Texas is being invaded… again. But thanks to ongoing research at Sam Houston State University, this time the invaders may not be here to stay.
The southeast Texas and Gulf Coast regions have always been especially vulnerable to invasive species, as anyone who’s had to deal with fire ants knows. The red imported fire ant is just one of several species that have caused big problems for area residents.
Now there’s yet another problem insect that is causing headaches for homeowners, farmers and ranchers, and utility companies across the region: the Rasberry crazy ant (or tawny crazy ant), Nylanderia fulva. Crazy ants entered Texas less than 10 years ago from South America. The ants have also invaded Mississippi, Alabama, and Florida.
Originally named after a Houston-area exterminator, Tom Rasberry, who first identified the insect in 2002, Rasberry (or tawny) crazy ants are the focus of several Sam Houston State University researchers. Among these experts are Associate Vice President for Research Dr. Jerry Cook (left), who is also Executive Director of The Texas State University System’s Institute for the Study of Invasive Species (ISIS), and Dr. Danny McDonald, a research scientist at the institute and an SHSU biological sciences graduate, who earned his Ph.D. at Texas A&M University with a dissertation investigating various aspects of crazy ants.
Though crazy ants, unlike fire ants, don’t have stingers and do not generally inflict painful bites or stings, they cause plenty of other problems. Pets and wildlife avoid contact with the ants, grasslands can dry out because the ants feed on a sugary substance produced by insects that are beneficial to plants, and livestock have been attacked near their eyes and other body areas.
In search of warmth, crazy ants also tend to accumulate in large numbers in switch boxes and other electrical gear, which can cause short circuits and equipment failure problems for electric utilities.
Large infestations of the insects have been found in communities south of Houston such as East Columbia, Pasadena, and Texas City. In all, 24 Texas counties have reported localized infestations so far, with even larger areas suspected to have infestations as well. Dr. McDonald says that the numbers involved in individual infestations are enormous, far too large for homeowners to deal with on their own.

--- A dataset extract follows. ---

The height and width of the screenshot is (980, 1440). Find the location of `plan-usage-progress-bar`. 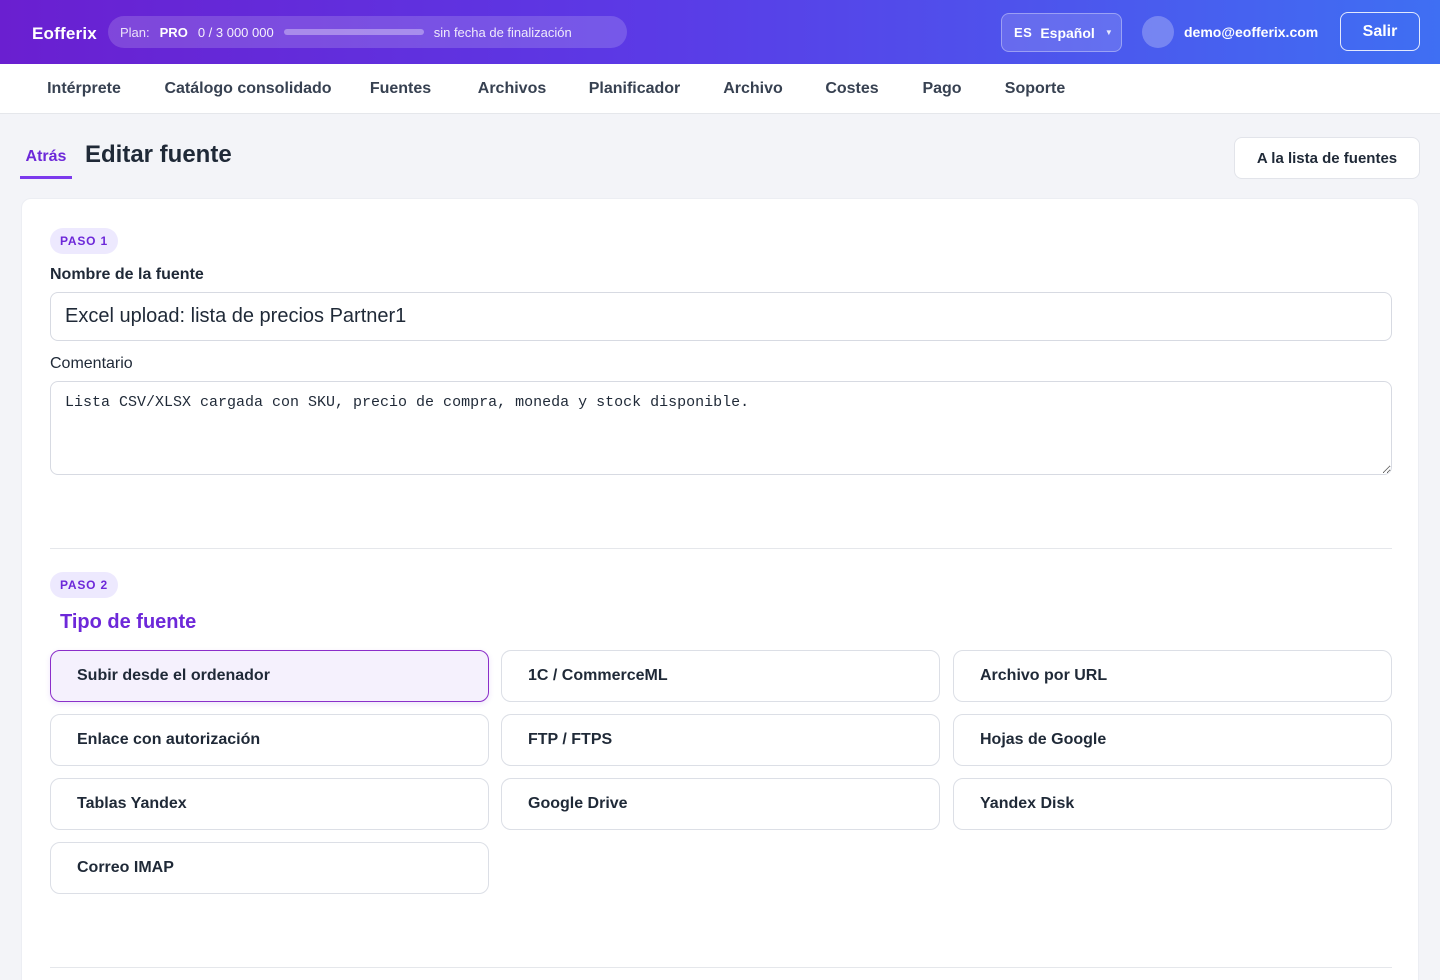

plan-usage-progress-bar is located at coordinates (354, 32).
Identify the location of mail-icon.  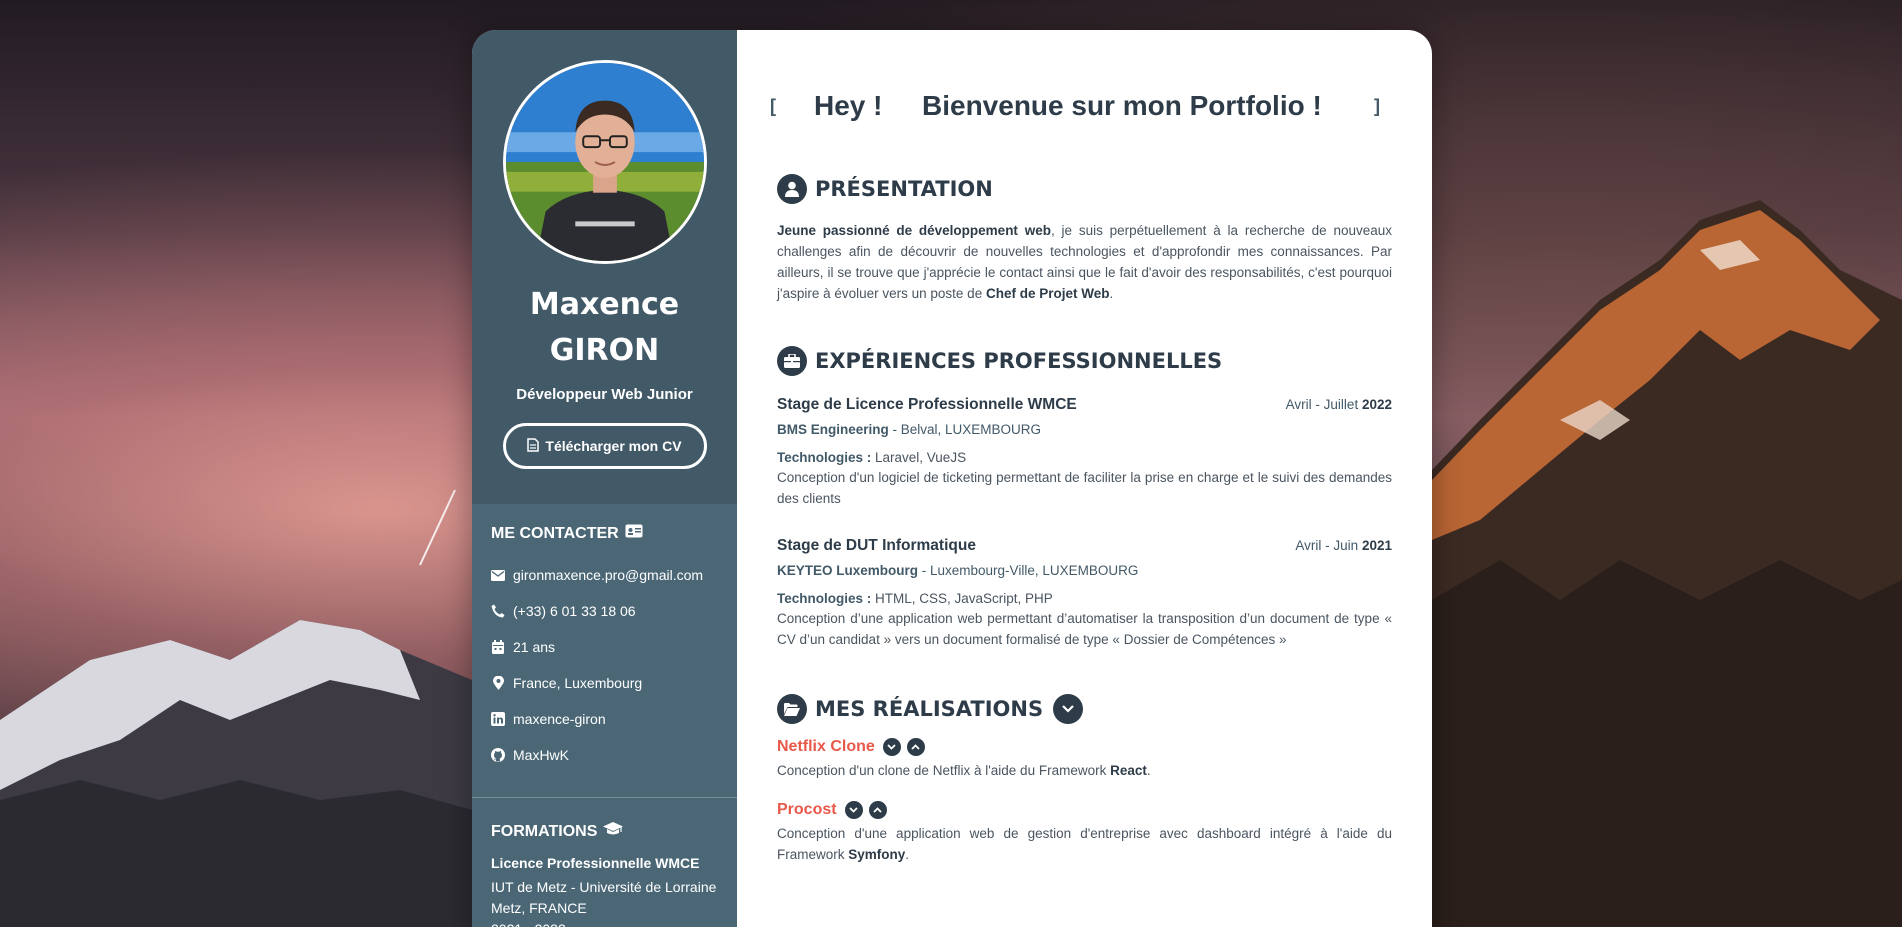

In East Columbia, for example, every single home in the community is infested with crazy ants. A bed-and-breakfast operator in the town reports that food left unattended outside on a table for just a few minutes brings swarms of the ants… and equipment such as water well systems are completely coated with the insects, too. In nearby LaMarque, where Dr. McDonald has conducted research for two years with the cooperation of homeowners Susan and Gattis Wittjen, the ants’ numbers are similarly large. The Wittjens sweep up a dustpan full of the ants on a daily basis, and they’ve found that exterminators can provide no more than a month’s relief before the ants come back. Once, after returning from a vacation, they swept up piles of the dead insects large enough to fill an entire grocery bag!
Fortunately, the ISIS Center - based at SHSU and located in the laboratories of the university’s Texas Research Institute for Environmental Studies (TRIES) - is on hand to help address the crazy ant problem. Dr. Cook noted in an interview that before the center was established, Texas and the region – so susceptible to problems caused by invasive species – did not have any institute dedicated to invasive-species research and control. SHSU’s expertise in this subject, Dr. Cook observes, “made it a natural that we would start to develop a center, and what we’ve come up with is probably the most comprehensive center in the United States.” The need for institutes like ISIS is stark: Invasive species cause $130 billion in damage every year in the U.S., making them a huge and continuous natural disaster.
Dr. McDonald, Dr. Cook, and their colleagues at ISIS are determined to help people in communities infested with crazy ants. They are hoping to find effective management strategies soon – still relatively early in the invasion – so they can prevent the ants from becoming as big a problem as fire ants have been over the last decades. With this goal in mind, finding a way to keep crazy ants from driving area residents crazy has become a main focus of the Institute for the Study of Invasive Species.